Spesso, leggendo le storie di queste persone, si ha l’impressione di essere trasportati dalla macchina del tempo: si viaggia attraverso il mondo con il racconto delle loro attività, e anche attraverso il tempo, ripercorrendo non solo le loro vicende personali, ma anche quelle delle nazioni, dei continenti da cui provengono.

Nella pianura di Igdir, ai piedi del Monte Ararat (Turchia) c’erano un tempo leggendarie piantagioni di albicocche: Haydar Alagoz, un agricoltore curdo, ha lavorato duro per ridare vita a quegli alberi antichi scomparsi negli anni; oggi è il fiero proprietario di un frutteto che produce magnifici esemplari di quelle albicocche “grosse come pugni” della sua giovinezza.

Katsuhiko Takedomi è un biologo giapponese che, con un cambiamento radicale dato alla propria vita, si è dedicato alla coltivazione del riso antico (kodai mai) e delle sue varietà: riso nero, rosso e verde scontrandosi con l’ostilità dei contadini confinanti, preoccupati dal fatto che il riso “colorato” possa contaminare le loro coltivazioni di riso bianco.

Caramelle, cioccolatini, biscotti a base di coca: si deve ad un medico italiano, Emma Cucchi Luini, il tentativo di valorizzazione della foglia di coca, pianta straordinaria ed alimento ricchissimo consumato dalle popolazioni andine da millenni, caduta in disgrazia a causa del suo derivato, la devastante cocaina; insieme ad altre persone fonda un’associazione che ha l’obiettivo di riportare il consumo di coca tra gli indigeni, ma anche tra i turisti che visitano il Perù e che, per ora, dà lavoro ad una decina di giovani con situazioni familiari difficili.
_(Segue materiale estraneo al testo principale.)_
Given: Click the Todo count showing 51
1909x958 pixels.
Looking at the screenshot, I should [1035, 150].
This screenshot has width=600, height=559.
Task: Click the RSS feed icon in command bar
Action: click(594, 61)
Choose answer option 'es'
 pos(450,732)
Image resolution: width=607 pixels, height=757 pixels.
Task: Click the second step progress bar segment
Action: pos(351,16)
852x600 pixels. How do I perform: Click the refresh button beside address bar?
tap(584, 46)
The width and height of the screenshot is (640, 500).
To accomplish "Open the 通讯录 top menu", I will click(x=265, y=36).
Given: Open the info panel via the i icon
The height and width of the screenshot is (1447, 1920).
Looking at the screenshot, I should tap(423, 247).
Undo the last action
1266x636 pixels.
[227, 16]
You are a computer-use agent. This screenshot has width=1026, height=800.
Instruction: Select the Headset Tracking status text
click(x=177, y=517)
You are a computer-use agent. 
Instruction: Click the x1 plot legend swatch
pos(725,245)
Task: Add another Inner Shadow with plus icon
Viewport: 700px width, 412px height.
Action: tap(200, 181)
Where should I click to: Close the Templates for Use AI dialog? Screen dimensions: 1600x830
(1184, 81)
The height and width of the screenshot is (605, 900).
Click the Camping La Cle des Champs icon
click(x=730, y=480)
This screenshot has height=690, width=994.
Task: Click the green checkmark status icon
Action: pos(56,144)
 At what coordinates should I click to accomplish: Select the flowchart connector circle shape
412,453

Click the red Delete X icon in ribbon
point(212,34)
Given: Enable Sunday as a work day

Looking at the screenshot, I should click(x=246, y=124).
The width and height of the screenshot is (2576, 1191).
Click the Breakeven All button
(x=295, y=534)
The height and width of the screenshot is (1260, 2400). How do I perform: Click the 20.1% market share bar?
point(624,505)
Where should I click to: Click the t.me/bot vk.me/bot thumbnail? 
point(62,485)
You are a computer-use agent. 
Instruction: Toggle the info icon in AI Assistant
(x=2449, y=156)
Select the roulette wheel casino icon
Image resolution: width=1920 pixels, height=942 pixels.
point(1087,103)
Nel cuore della Tessaglia, a pochi chilometri da Kalambaka, nasce, nel 1948, Dimitrios Dimos. Dopo la laurea in scienze economiche e svariati lavori, l’incontro con alcuni veterinari ed esperti di razze autoctone greche cambierà la sua vita. Oggi l’allevamento di Dimitrios assomiglia sempre di più ad una vera e propria arca; egli ha imbarcato: la mucca di Katerini (bovino di ceppo steppico attestato in Grecia fin dall’antichità ed in via di estinzione), i maialini neri “greco-antico”, capre di razza Skopelos, Ouloceratica o di Kymi, pecore di Karystos, pony e cavalli della Tessaglia o di Creta. Ha riunito la biodiversità di razze animali ormai in procinto di scomparire salvaguardandole e ponendo delle solide basi per la loro sopravvivenza.

Questi descritti sono solo un esempio rappresentativo dei 13 personaggi che, quest’anno, riceveranno il Premio: personaggi emblematici per quanti considerano l’agricoltura e l’alimentazione espressioni della cultura e dell’identità di un popolo, radici nel passato e prospettiva di sviluppo per il futuro.